**PROBLEM DESCRIPTION**. Reproduce each of the following rows verbatim, keeping every line unchanged.

Word and element locating data:
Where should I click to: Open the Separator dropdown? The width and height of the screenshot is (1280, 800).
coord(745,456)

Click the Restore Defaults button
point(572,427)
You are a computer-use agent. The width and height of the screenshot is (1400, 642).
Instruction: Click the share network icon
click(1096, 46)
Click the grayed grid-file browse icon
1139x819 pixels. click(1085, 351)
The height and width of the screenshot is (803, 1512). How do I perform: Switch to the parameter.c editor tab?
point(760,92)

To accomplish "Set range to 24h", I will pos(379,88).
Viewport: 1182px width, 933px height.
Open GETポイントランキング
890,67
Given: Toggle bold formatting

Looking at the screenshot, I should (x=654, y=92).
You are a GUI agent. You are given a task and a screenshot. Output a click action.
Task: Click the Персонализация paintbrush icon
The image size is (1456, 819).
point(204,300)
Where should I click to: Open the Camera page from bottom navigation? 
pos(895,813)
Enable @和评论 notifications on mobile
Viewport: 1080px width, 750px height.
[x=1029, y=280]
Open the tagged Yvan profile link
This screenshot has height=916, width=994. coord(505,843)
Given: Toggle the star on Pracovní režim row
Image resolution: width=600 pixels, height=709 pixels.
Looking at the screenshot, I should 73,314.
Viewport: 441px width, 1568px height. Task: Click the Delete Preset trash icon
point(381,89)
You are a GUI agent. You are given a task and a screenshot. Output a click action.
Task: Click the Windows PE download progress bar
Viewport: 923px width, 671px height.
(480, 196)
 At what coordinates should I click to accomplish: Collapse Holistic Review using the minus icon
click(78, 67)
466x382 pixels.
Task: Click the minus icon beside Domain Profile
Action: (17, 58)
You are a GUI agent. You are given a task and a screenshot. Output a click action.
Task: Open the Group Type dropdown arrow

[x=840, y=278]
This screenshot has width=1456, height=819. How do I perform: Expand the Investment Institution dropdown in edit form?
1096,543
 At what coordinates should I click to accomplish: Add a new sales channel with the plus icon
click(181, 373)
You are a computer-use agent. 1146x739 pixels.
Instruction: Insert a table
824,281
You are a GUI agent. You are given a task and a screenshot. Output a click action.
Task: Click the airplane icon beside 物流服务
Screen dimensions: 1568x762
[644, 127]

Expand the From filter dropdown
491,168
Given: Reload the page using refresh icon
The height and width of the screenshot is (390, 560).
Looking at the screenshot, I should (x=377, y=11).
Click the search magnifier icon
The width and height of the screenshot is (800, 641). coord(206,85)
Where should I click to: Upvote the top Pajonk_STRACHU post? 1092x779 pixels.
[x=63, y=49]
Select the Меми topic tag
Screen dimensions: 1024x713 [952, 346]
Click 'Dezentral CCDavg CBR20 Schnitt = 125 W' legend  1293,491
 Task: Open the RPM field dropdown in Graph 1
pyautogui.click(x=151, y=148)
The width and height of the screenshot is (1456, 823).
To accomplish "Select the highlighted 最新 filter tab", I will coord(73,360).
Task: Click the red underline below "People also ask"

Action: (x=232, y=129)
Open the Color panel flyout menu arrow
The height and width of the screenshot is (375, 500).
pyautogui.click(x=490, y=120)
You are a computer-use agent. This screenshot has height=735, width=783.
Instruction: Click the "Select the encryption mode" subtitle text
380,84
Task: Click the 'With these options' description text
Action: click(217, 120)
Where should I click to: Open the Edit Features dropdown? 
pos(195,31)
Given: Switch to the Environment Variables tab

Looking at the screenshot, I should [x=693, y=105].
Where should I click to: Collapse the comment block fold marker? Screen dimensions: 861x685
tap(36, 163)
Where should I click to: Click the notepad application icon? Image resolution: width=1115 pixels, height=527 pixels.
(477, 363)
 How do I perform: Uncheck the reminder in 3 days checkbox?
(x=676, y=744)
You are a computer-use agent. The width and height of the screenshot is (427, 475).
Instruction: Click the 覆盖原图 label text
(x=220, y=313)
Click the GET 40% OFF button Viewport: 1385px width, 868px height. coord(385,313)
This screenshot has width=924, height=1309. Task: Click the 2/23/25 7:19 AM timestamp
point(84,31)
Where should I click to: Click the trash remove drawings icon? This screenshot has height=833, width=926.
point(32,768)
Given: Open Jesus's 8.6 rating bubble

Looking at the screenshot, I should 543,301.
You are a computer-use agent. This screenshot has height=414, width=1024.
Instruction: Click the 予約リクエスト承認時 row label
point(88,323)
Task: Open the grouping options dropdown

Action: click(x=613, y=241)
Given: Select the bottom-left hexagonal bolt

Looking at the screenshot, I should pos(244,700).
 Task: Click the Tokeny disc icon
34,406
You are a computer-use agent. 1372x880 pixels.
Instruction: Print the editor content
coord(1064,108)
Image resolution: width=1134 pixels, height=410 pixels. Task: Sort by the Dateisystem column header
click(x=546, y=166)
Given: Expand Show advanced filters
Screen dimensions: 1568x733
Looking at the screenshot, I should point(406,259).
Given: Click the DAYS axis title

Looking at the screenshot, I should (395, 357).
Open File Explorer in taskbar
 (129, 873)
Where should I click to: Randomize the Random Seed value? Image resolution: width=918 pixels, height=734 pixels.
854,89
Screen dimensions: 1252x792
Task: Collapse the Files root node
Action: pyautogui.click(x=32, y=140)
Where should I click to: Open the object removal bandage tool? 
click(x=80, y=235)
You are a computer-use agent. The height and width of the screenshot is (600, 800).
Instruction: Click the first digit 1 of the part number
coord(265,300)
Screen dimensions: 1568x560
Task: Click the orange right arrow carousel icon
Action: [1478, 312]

**RESPONSE TO THE EXERCISE**.
Where should I click to: Open the Separator dropdown? The width and height of the screenshot is (1280, 800).
coord(745,456)

Click the Restore Defaults button
point(572,427)
You are a computer-use agent. The width and height of the screenshot is (1400, 642).
Instruction: Click the share network icon
click(1096, 46)
Click the grayed grid-file browse icon
1139x819 pixels. click(1085, 351)
The height and width of the screenshot is (803, 1512). How do I perform: Switch to the parameter.c editor tab?
point(760,92)

To accomplish "Set range to 24h", I will pos(379,88).
Viewport: 1182px width, 933px height.
Open GETポイントランキング
890,67
Given: Toggle bold formatting

Looking at the screenshot, I should (x=654, y=92).
You are a GUI agent. You are given a task and a screenshot. Output a click action.
Task: Click the Персонализация paintbrush icon
The image size is (1456, 819).
point(204,300)
Where should I click to: Open the Camera page from bottom navigation? 
pos(895,813)
Enable @和评论 notifications on mobile
Viewport: 1080px width, 750px height.
[x=1029, y=280]
Open the tagged Yvan profile link
This screenshot has height=916, width=994. coord(505,843)
Given: Toggle the star on Pracovní režim row
Image resolution: width=600 pixels, height=709 pixels.
Looking at the screenshot, I should 73,314.
Viewport: 441px width, 1568px height. Task: Click the Delete Preset trash icon
point(381,89)
You are a GUI agent. You are given a task and a screenshot. Output a click action.
Task: Click the Windows PE download progress bar
Viewport: 923px width, 671px height.
(480, 196)
 At what coordinates should I click to accomplish: Collapse Holistic Review using the minus icon
click(78, 67)
466x382 pixels.
Task: Click the minus icon beside Domain Profile
Action: (17, 58)
You are a GUI agent. You are given a task and a screenshot. Output a click action.
Task: Open the Group Type dropdown arrow

[x=840, y=278]
This screenshot has width=1456, height=819. How do I perform: Expand the Investment Institution dropdown in edit form?
1096,543
 At what coordinates should I click to accomplish: Add a new sales channel with the plus icon
click(181, 373)
You are a computer-use agent. 1146x739 pixels.
Instruction: Insert a table
824,281
You are a GUI agent. You are given a task and a screenshot. Output a click action.
Task: Click the airplane icon beside 物流服务
Screen dimensions: 1568x762
[644, 127]

Expand the From filter dropdown
491,168
Given: Reload the page using refresh icon
The height and width of the screenshot is (390, 560).
Looking at the screenshot, I should (x=377, y=11).
Click the search magnifier icon
The width and height of the screenshot is (800, 641). coord(206,85)
Where should I click to: Upvote the top Pajonk_STRACHU post? 1092x779 pixels.
[x=63, y=49]
Select the Меми topic tag
Screen dimensions: 1024x713 [952, 346]
Click 'Dezentral CCDavg CBR20 Schnitt = 125 W' legend  1293,491
 Task: Open the RPM field dropdown in Graph 1
pyautogui.click(x=151, y=148)
The width and height of the screenshot is (1456, 823).
To accomplish "Select the highlighted 最新 filter tab", I will coord(73,360).
Task: Click the red underline below "People also ask"

Action: (x=232, y=129)
Open the Color panel flyout menu arrow
The height and width of the screenshot is (375, 500).
pyautogui.click(x=490, y=120)
You are a computer-use agent. This screenshot has height=735, width=783.
Instruction: Click the "Select the encryption mode" subtitle text
380,84
Task: Click the 'With these options' description text
Action: click(217, 120)
Where should I click to: Open the Edit Features dropdown? 
pos(195,31)
Given: Switch to the Environment Variables tab

Looking at the screenshot, I should [x=693, y=105].
Where should I click to: Collapse the comment block fold marker? Screen dimensions: 861x685
tap(36, 163)
Where should I click to: Click the notepad application icon? Image resolution: width=1115 pixels, height=527 pixels.
(477, 363)
 How do I perform: Uncheck the reminder in 3 days checkbox?
(x=676, y=744)
You are a computer-use agent. The width and height of the screenshot is (427, 475).
Instruction: Click the 覆盖原图 label text
(x=220, y=313)
Click the GET 40% OFF button Viewport: 1385px width, 868px height. coord(385,313)
This screenshot has width=924, height=1309. Task: Click the 2/23/25 7:19 AM timestamp
point(84,31)
Where should I click to: Click the trash remove drawings icon? This screenshot has height=833, width=926.
point(32,768)
Given: Open Jesus's 8.6 rating bubble

Looking at the screenshot, I should 543,301.
You are a computer-use agent. This screenshot has height=414, width=1024.
Instruction: Click the 予約リクエスト承認時 row label
point(88,323)
Task: Open the grouping options dropdown

Action: click(x=613, y=241)
Given: Select the bottom-left hexagonal bolt

Looking at the screenshot, I should pos(244,700).
 Task: Click the Tokeny disc icon
34,406
You are a computer-use agent. 1372x880 pixels.
Instruction: Print the editor content
coord(1064,108)
Image resolution: width=1134 pixels, height=410 pixels. Task: Sort by the Dateisystem column header
click(x=546, y=166)
Given: Expand Show advanced filters
Screen dimensions: 1568x733
Looking at the screenshot, I should point(406,259).
Given: Click the DAYS axis title

Looking at the screenshot, I should (395, 357).
Open File Explorer in taskbar
 (129, 873)
Where should I click to: Randomize the Random Seed value? Image resolution: width=918 pixels, height=734 pixels.
854,89
Screen dimensions: 1252x792
Task: Collapse the Files root node
Action: pyautogui.click(x=32, y=140)
Where should I click to: Open the object removal bandage tool? 
click(x=80, y=235)
You are a computer-use agent. The height and width of the screenshot is (600, 800).
Instruction: Click the first digit 1 of the part number
coord(265,300)
Screen dimensions: 1568x560
Task: Click the orange right arrow carousel icon
Action: [1478, 312]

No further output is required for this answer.